Youth in Panama City

Youth in Panama City (Image: Bug Squashing Team Flickr)

February 04, 2016

89% of Latin American youth are interested in opening their own business. @BrandeeMcHale on @Citi Fdn's study.
Why are Latin American cities vulnerable to youth brain drain? @BrandeeMcHale from @Citi Fdn explains.

Latin America’s fast-growing cities face infrastructure challenges and digital divides. Still, the accelerated development of urban areas such as Lima, Mexico City, and São Paulo is also leading youth to feel optimistic about the future. 
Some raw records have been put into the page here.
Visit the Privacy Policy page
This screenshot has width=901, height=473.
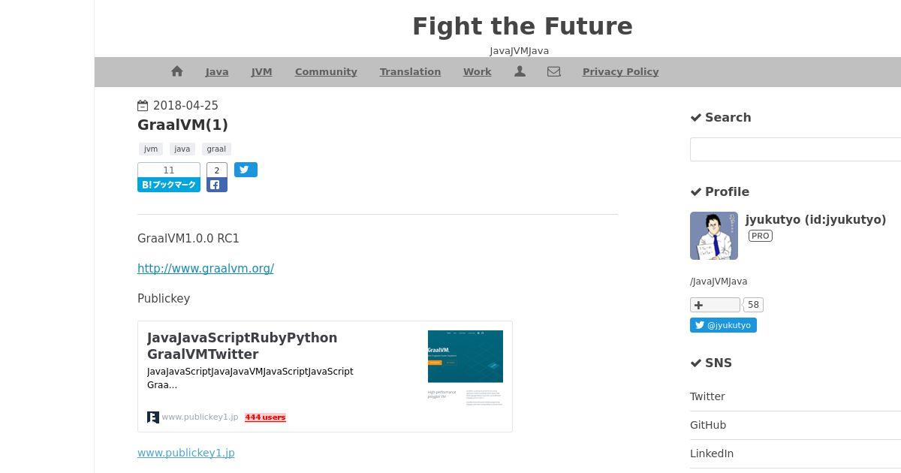(620, 72)
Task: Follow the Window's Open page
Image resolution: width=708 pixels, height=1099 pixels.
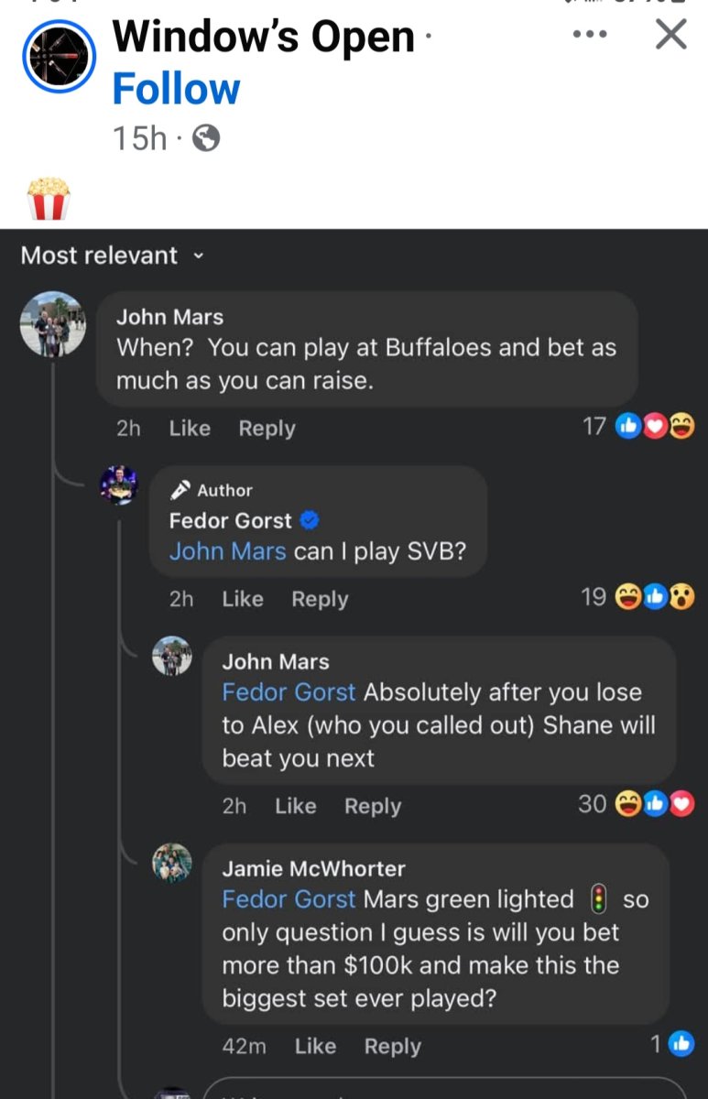Action: [x=176, y=90]
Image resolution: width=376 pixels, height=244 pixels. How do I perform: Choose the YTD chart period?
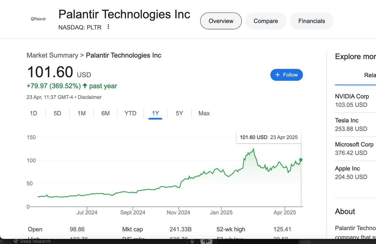coord(130,113)
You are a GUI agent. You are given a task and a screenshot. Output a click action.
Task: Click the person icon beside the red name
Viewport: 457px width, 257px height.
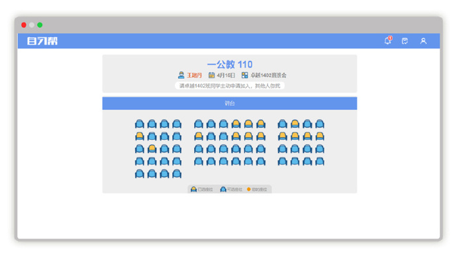point(181,75)
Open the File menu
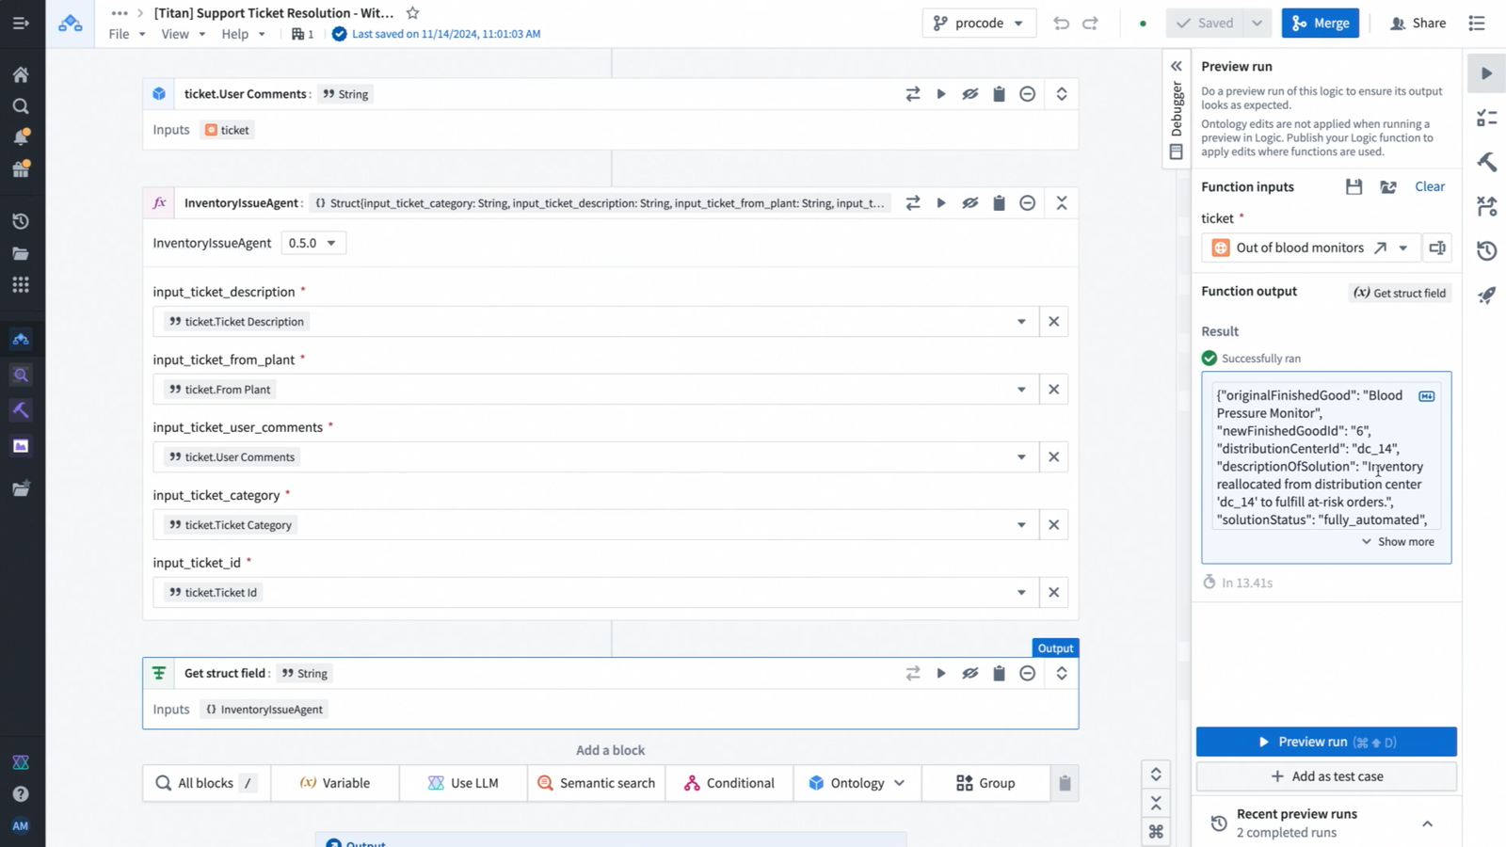Image resolution: width=1506 pixels, height=847 pixels. 126,34
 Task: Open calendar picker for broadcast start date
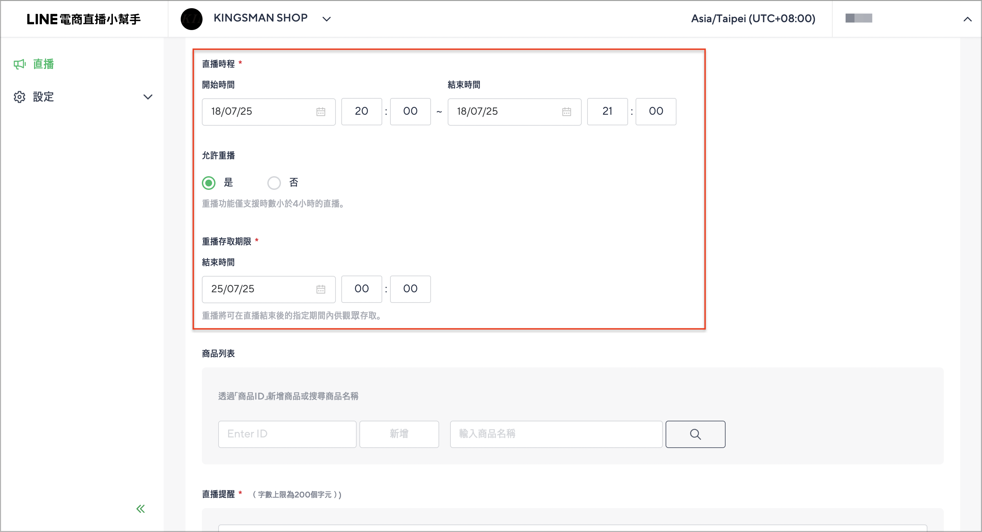click(x=321, y=111)
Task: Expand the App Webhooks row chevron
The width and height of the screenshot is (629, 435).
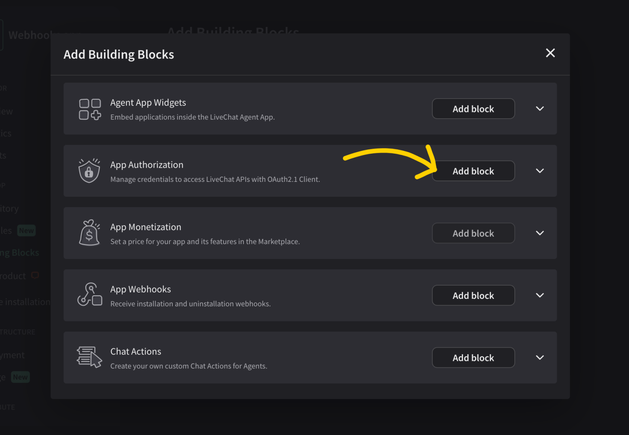Action: coord(540,295)
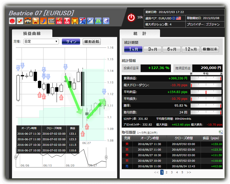The width and height of the screenshot is (230, 184).
Task: Switch to the 統計 tab
Action: pos(140,33)
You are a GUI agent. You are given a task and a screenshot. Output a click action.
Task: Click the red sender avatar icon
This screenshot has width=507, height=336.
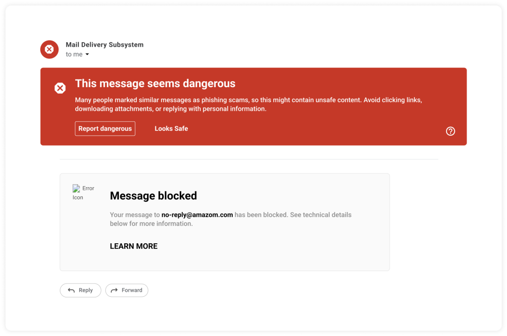[x=49, y=49]
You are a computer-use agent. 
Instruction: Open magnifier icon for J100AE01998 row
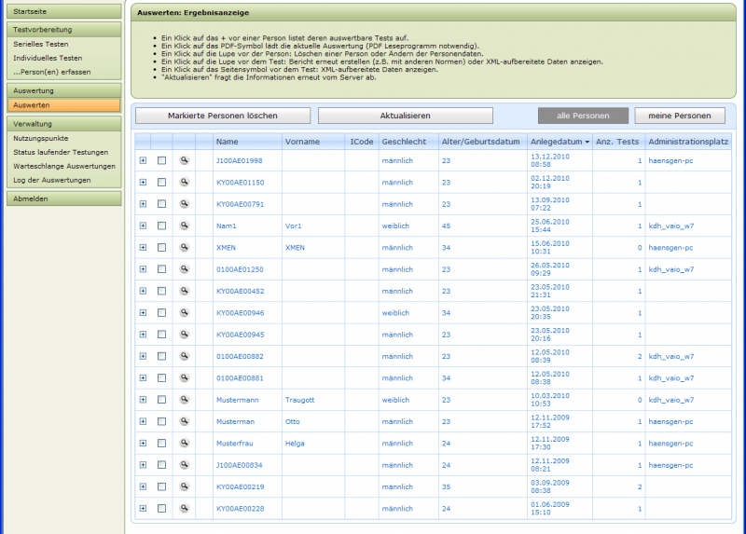click(x=185, y=160)
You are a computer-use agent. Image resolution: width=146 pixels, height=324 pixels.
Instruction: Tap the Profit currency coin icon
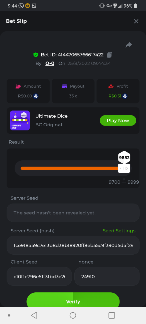125,96

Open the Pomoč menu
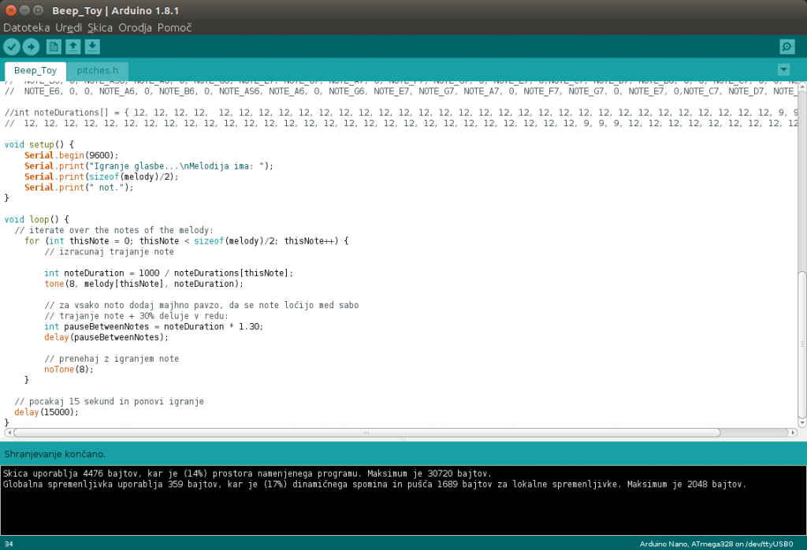point(174,28)
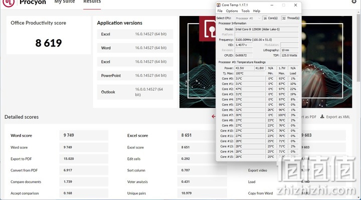Open the Options menu in Core Temp
Screen dimensions: 361x200
tap(232, 11)
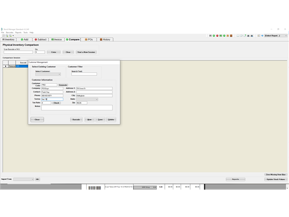The height and width of the screenshot is (217, 289).
Task: Expand the Import From dropdown
Action: coord(24,179)
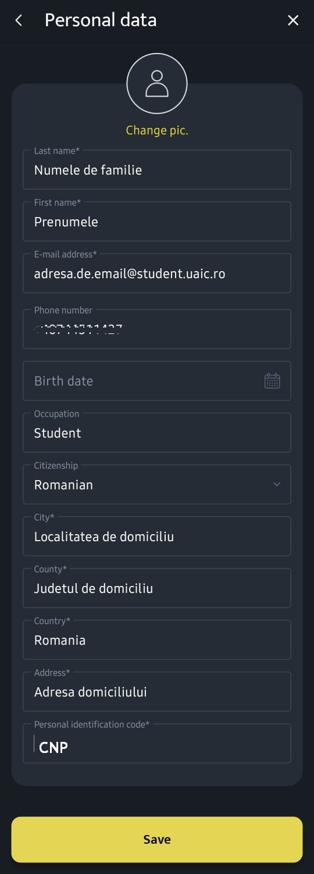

A global study by the Citi Foundation looked at what 35 cities around the world are doing to help youth thrive. Although Latin America ranked in the bottom half of the list, people between the ages of 18 and 25 years in the region’s cities were the most optimistic about their economic future. Among the 35 cities, Lima ranks as the one where youth are most positive. Bogota came in third, São Paulo took spot nine, and and Panama City ranked eleventh.

Brandee McHale, president of Citi Foundation, warns that failing to prepare young people to excel in today’s labor force could drive away talent, especially in Latin America where youth are “highly mobile.” Of the 35 cities surveyed, Latin Americans proved most willing to move; São Paulo was number one in terms of migration, or how many youth have relocated for school or work in the past five years.

“I do think it’s important for our policymakers and for our private-sector leaders to realize that, if we want to retain top talent, we’ve got to proactively work to create pathways to success,” says McHale.